▶ Work item
Below are entries; output exactly the lines from the one with "Task: Go back with the Previous step link" to the one with "Click the plus icon in", both included, and nothing else.

▶ Data to use
◆ ◆ ◆ ◆ ◆ ◆ ◆
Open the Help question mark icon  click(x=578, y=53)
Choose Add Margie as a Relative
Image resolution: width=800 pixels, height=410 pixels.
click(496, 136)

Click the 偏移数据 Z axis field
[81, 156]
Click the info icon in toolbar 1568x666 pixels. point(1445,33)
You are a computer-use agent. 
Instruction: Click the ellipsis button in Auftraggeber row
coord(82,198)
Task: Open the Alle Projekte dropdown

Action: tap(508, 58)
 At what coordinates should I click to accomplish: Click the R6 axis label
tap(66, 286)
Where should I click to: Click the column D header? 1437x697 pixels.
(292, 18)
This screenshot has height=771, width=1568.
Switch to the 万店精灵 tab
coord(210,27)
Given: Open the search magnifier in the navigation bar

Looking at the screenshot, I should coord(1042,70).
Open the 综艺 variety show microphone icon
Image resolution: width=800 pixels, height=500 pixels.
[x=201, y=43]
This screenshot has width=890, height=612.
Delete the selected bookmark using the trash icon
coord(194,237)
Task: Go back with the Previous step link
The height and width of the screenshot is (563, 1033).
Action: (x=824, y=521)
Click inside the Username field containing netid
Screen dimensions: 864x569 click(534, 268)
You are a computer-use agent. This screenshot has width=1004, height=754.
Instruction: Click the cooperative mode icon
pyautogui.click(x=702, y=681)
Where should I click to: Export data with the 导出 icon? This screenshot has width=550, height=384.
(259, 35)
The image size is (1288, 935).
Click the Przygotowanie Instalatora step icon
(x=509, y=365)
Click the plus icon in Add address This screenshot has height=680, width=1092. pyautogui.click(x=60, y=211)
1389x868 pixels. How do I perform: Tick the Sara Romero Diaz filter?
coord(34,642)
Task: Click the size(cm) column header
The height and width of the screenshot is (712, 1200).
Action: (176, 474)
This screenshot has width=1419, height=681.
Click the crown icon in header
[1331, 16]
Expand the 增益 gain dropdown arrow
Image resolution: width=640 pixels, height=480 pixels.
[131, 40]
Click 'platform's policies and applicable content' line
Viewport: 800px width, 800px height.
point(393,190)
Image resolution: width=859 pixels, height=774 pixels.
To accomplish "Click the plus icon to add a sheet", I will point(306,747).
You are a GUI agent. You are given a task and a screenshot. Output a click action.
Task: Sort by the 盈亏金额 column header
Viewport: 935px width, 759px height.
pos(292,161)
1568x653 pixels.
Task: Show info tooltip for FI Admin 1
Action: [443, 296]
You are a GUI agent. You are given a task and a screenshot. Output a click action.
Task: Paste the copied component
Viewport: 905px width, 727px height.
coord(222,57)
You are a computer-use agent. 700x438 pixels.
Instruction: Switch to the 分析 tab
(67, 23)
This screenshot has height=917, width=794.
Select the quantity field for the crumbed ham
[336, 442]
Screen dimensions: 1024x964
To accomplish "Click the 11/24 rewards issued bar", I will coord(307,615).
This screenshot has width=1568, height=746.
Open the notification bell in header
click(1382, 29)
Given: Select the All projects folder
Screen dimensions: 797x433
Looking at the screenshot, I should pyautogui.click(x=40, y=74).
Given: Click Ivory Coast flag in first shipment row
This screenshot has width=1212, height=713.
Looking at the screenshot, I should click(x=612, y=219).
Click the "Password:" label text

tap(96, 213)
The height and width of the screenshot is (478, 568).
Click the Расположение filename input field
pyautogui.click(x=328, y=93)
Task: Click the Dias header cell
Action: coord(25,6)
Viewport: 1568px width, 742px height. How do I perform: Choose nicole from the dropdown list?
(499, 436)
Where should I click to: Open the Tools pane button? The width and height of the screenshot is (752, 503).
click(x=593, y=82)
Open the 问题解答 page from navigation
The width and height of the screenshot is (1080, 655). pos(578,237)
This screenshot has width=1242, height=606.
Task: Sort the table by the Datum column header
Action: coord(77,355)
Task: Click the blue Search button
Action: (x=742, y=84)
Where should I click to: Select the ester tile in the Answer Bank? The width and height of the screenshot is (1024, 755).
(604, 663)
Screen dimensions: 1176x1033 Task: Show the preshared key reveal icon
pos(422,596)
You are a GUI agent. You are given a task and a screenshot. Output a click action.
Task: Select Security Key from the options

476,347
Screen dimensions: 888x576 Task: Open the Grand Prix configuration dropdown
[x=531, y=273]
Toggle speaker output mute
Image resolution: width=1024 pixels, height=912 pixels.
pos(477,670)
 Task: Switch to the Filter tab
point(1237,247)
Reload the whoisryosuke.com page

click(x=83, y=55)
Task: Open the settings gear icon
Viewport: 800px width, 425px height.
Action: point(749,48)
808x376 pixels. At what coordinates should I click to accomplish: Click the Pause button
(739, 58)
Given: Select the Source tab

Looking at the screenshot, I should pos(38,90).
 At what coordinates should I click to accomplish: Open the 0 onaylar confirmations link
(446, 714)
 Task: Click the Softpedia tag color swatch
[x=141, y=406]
◆ ◆ ◆ ◆ ◆ ◆ ◆
▶ Result of this exercise
Task: Go back with the Previous step link
The height and width of the screenshot is (563, 1033).
Action: (x=824, y=521)
Click inside the Username field containing netid
Screen dimensions: 864x569 click(534, 268)
You are a computer-use agent. This screenshot has width=1004, height=754.
Instruction: Click the cooperative mode icon
pyautogui.click(x=702, y=681)
Where should I click to: Export data with the 导出 icon? This screenshot has width=550, height=384.
(259, 35)
The image size is (1288, 935).
Click the Przygotowanie Instalatora step icon
(x=509, y=365)
Click the plus icon in Add address This screenshot has height=680, width=1092. pyautogui.click(x=60, y=211)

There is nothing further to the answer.